The Los Angeles Times reported Thursday that U.S. border security officials learned of the alleged extremist links of Abdulmutallab as he was airborne from Amsterdam to Detroit and had decided to question him upon his arrival.

Western analysts have accused the government of Yemeni President Ali Abdullah Saleh of ignoring the growing threat of Al Qaeda while concentrating resources on suppressing a Shiite Muslim uprising in the north and a separatist movement in the south. But Alimi said Yemen had made the Al Qaeda threat its No. 1 security concern.

“The other issues are the second stage of our priorities,” he told a few hundred reporters assembled at a government news conference.

Across town, the parliamentary opposition coalition held a less well attended news conference, where leaders primarily addressing local political issues also accused Saleh of using the issue of Al Qaeda as a political tool.

“Al Qaeda has been a problem in Yemen for a long time. The issue is not new. Now the government is just taking advantage of the situation. It’s a tool for getting attention,” Naif Gunas, a spokesman for the opposition coalition, the Joint Meetings Party, said in an interview after the news conference.

“International support and attention on this issue gives [the ruling party] all the power,” he said.

Yasin Said Numan, who leads the Yemeni Socialist Party, said he was concerned that Saleh does not have an adequate strategy for combating Al Qaeda militants, citing Saleh’s inability to defeat the Shiite rebellion the government has been battling sporadically since 2004.

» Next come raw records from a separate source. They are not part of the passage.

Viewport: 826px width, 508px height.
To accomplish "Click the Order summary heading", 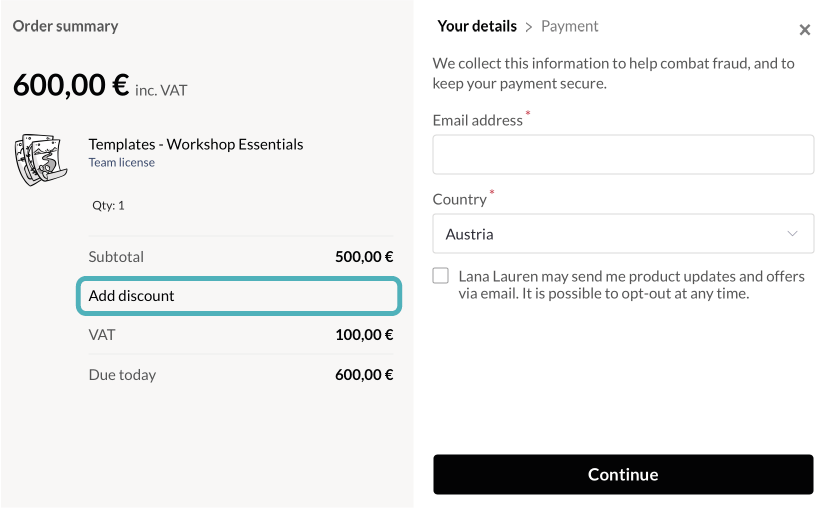I will point(65,27).
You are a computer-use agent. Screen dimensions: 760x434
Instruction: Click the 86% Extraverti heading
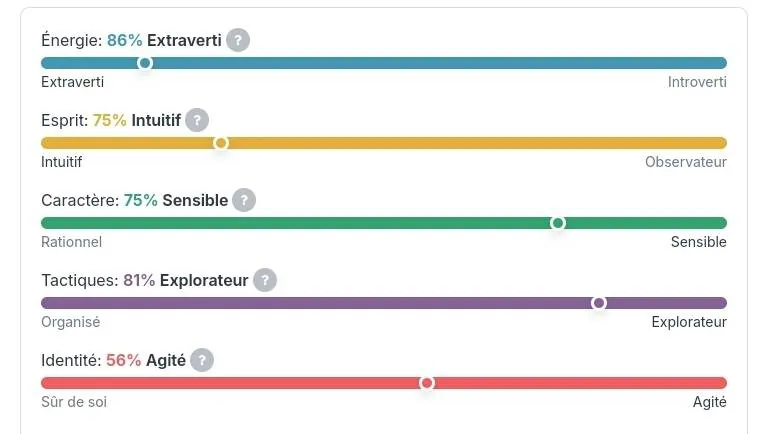[x=164, y=40]
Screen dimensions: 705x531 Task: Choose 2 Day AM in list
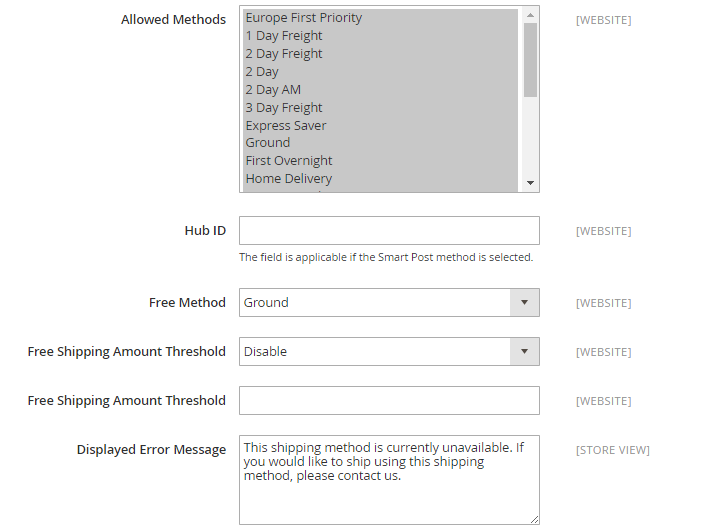click(x=380, y=90)
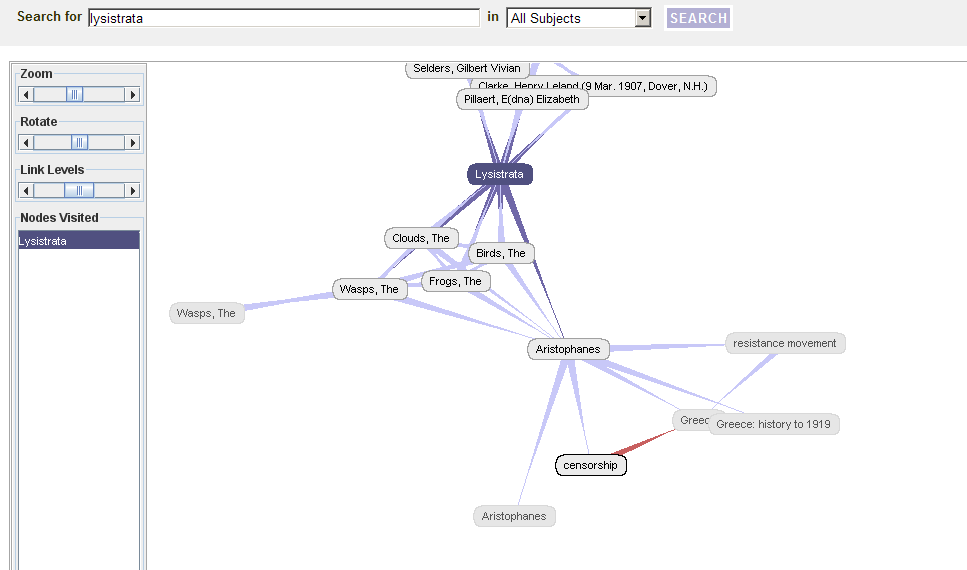This screenshot has width=967, height=570.
Task: Click the resistance movement node
Action: pos(785,343)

The government recently has tried to paint the northern insurgency and the separatist push in the south, which was once independent of Sana, as linked to Al Qaeda.

Numan also worried that U.S. support in Yemen might grow, as it has in Pakistan. “The radical element in Yemen doesn’t need any outside hand to develop and increase it. We hope America doesn’t make the same mistake again,” he said.

Alimi addressed similar fears. He ruled out the possibility of any robust Western military presence in Yemen, which he said could handle its own security challenges.

“The operations that have been taken . . . are 100% Yemeni forces,” he said. “The Yemeni security apparatus has taken support, information and technology that are not available here, and that’s mostly from the U.S. and Saudi Arabia and other friendly countries.”

He also denied that any drones were used to bomb suspected militant sites in Yemen, contradicting U.S. news reports citing unnamed officials in Washington. “There are no drones,” he said. “There are no unpiloted planes in Yemen.”

Alimi said Yemen is “a democratic state, able to face all the challenges it faces today with the support of all [Yemenis], and with regional and international support.”

“In one year, two years, three years, you will come back to Yemen and find a solid place,” he said.

Opposition party leaders were less optimistic.

“We are not a democracy,” Gunas said. “And Yemen has many, many challenges . . . that won’t go away just fighting Al Qaeda.”

Edwards is a special correspondent. Times staff writer Borzou Daragahi in Beirut contributed to this report.